O Scale part 3 image 01.

Getting the feel again for where everything should go. Cutting some of the Peco Setrack pieces was always on the cards.

We are at the point of getting the track laid down on our narrow wardrobe door baseboard. I have always been a fan of using as much space as possible on a baseboard for the track and in this instance it means running the sidings right up to the edge to give them maximum length. When I loosely placed the Peco SETRACK down on the door in my first article, it was obvious I would be needing to cut some pieces of track to give me the layout I wanted. Now I had to start cutting.

O Scale part 3 image 02.

The straight track was laid over the curve to ascertain where the straight should be cut.

The position of the point is critical, so the first thing to do was to cut down a standard straight to fit between the toe end of the point and the edge of the baseboard where the trains would emerge. I would like to add at this stage that I will be using an additional board as a fiddle yard and this will allow the locos to do some effective shunting – something they would not have been able to do if we had just the scenic baseboard to run trains on. We will cover the fiddle yard in the next article.

O Scale part 3 image 03.

The GM671 Saw made light work of cutting through the nickel silver rails, I just held a small piece of wood across the track to make sure the saw cut was level.

O Scale part 3 image 04.

The end of the line? This will also need cutting back just a few mm from the edge to allow the maximum siding length in the short space we have.

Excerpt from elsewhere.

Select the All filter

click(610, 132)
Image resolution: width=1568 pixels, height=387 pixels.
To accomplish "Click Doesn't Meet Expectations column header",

The crucial thing about this cut-down piece of track is that it needs to be set completely flush at 90 degrees where the two boards will join. However, you may notice that the track layout is at a slight angle to create a little deviation, which means that this piece will need to have a slight curve in it. As modellers we are often solving these little problems that come our way and the best way to create what we need it to do is to turn this section of track over. You will see that each sleeper is joined to the next by a pair of plastic bridging pieces in the track moulding. If you cut these and remove maybe millimeter or two on one side, you will able to bend the straight to the radius you need. It is like making a small piece of flex-track.

O Scale part 3 image 05.

At the other end close to the toe of the point, a small curve section had to be created. This was achieved by cutting out small sections of the moulding on one side only on the shortened straight.

Resisting the urge to use tacks to pin the track down, after lining up the final sleeper with the edge of the board, liberal amounts of DLAD-45 Roket Max glue was used along with the DLAD-17 Rocket Blaster accelerant to hold this sleeper in place – this isn't going anywhere once set! The glue was then used at the other end to maintain the correct line of the curve. Hooray! First piece laid!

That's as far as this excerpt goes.